Notes from the Google Webmaster Hangout on the 13th of July 2018.
Shorter URLs Aren’t Given Preferential Treatment in Search
Google doesn’t have anything in their algorithms to prefer URLs that are shorter in length, despite of what some ranking studies suggest.
Use Log Files to Identify Crawl Budget Wastage & Issues With URL Structure
When auditing eCommerce sites, John recommends first looking at what URLs are crawled by Googlebot. Then identify crawl budget wastage and perhaps change the site’s URL structure to stop Googlebot crawling unwanted URLs with parameters, filters etc.
Google Reconsiders URLs Removed From the Disavow File
Google uses the most current version of a site’s disavow file and will reconsider URLs that have since been removed.
HTTP/HTTPS & www/non-www Versions to be Switched to Mobile-first Index Separately
Mobile-first indexing is done on a per site level, meaning HTTP/HTTPS and www/non-www are treated separately and will receive notifications about being switched over individually.
Google Has no Explicit Character Limit For Snippets
Google have no explicit limit for the number of characters included in a rich snippet. The snippet length varies from result to result, sometimes including structured data rather than the meta description and this can also vary over time.
Google Doesn’t Have Separate Way of Prioritising Pages For Rendering
Google doesn’t have a separate way of prioritising the order of pages to be rendered in the second wave of indexing that differs to the way sites are prioritised for regular crawling and indexing.
Don’t Rely on Robots Directives in Robots.txt Being Respected By Google
Don’t rely on noindex directives in robots.txt as they are aren’t officially supported by Google. John says it’s fine to use robots directives in robots.txt, but make sure you have a backup in case they don’t work.
Use the URL Removal Tool & Sitemaps to Inform Google About Removed Pages
The URL Removal tool can be used to remove entire subdirectories from Google’s index usually within a day.
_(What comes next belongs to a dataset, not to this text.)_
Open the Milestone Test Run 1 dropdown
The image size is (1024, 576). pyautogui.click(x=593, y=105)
When removing groups of URLs that don’t fall under one subdirectory you can make them 404s and tell Google they’ve changed recently via a sitemap file.
There are Several Options For Different Country Versions of Product Pages
There are several options for dealing with product pages with different country versions. Separate landing pages with hreflang mean that the value of the page is diluted. Using IP redirects and having all versions on the same page will result in Googlebot only crawling the US version. Serving country-dependent elements in JavaScript and blocking them from being crawled is a further option.
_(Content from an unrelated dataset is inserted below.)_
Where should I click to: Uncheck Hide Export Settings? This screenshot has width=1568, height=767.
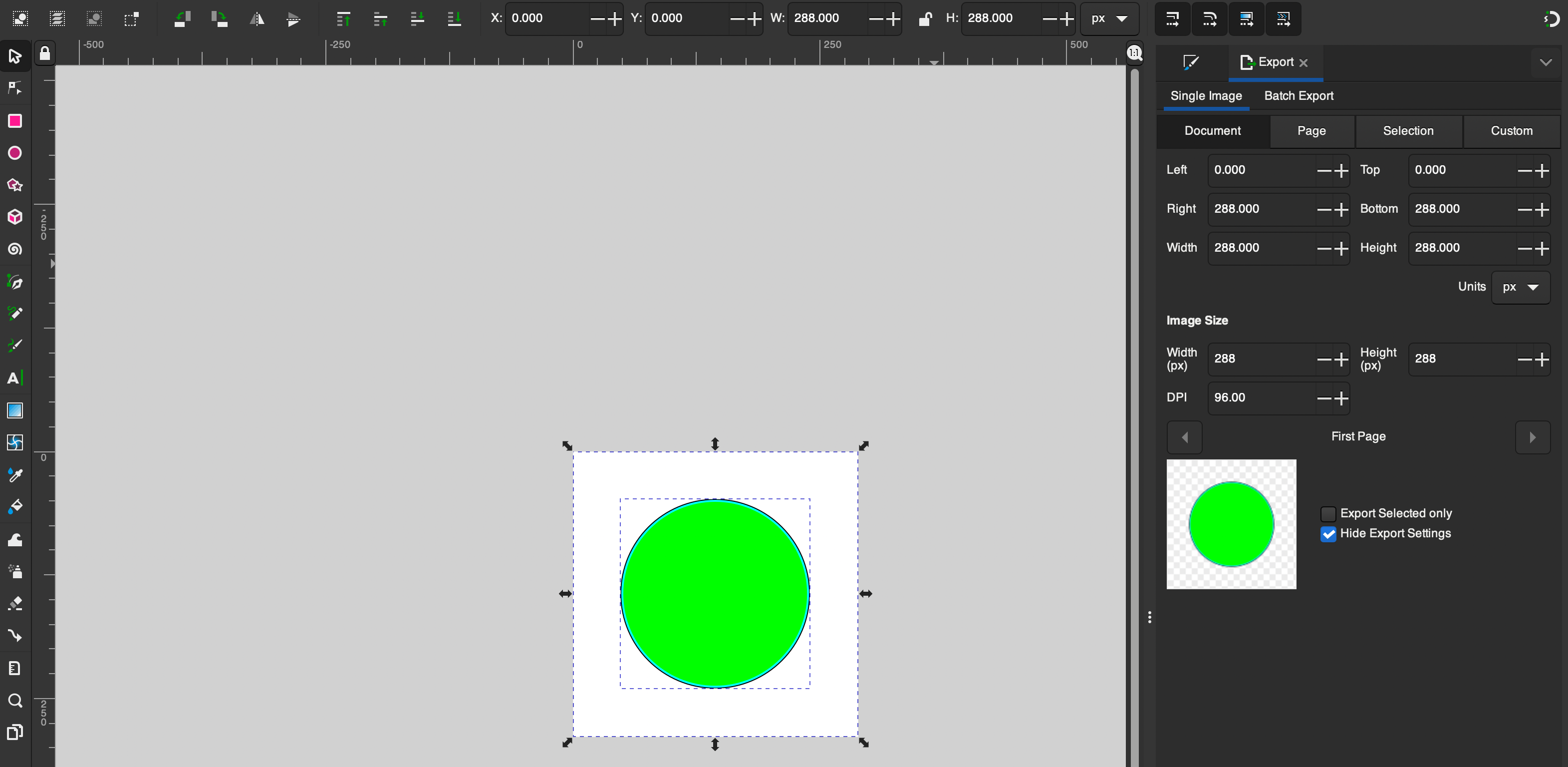[1327, 534]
Google Requires Multilingual Sites to Have Some Form of URL Differentiation
Anything that differentiates a URL can work for Google for multilingual sites with hreflang e.g. subdomains, subdirectories or parameters.
Google Requires Distinct Section on Site For Geotargeting to be Understood
Google requires that websites using geo-targeting have a dedicated section on the site for specific territories such as a separate subdirectory or subdomain.
503 Errors Reduce Crawl Rate and Crawling Stops if Robots.txt 503s
Search Console reporting a site as temporarily unreachable means the site is returning 503 errors. Googlebot will temporarily slow crawling if the site returns 503 errors and stop crawling if the robots.txt file 503s.
Rich Snippets Will Better Match Page Content on Mobile After Mobile-first indexing
John suspects the most visible impact of mobile-first indexing on the search results will be that rich snippets will better match the content seen on the page for mobile devices.
Google Crawls Using Local IP Addresses For Countries Where They Are Frequently Blocked
Google will crawl with local IP addresses particularly for countries where US IP addresses are frequently blocked e.g. South Korea.
Block Videos From Search By Adding Video URL & Thumbnail to Robots.txt or Setting Expiration Date in Sitemap
You can signal to Google for a video not to be included in search by blocking the video file and thumbnail image in robots.txt or by specifying an expiration date using a video sitemap file.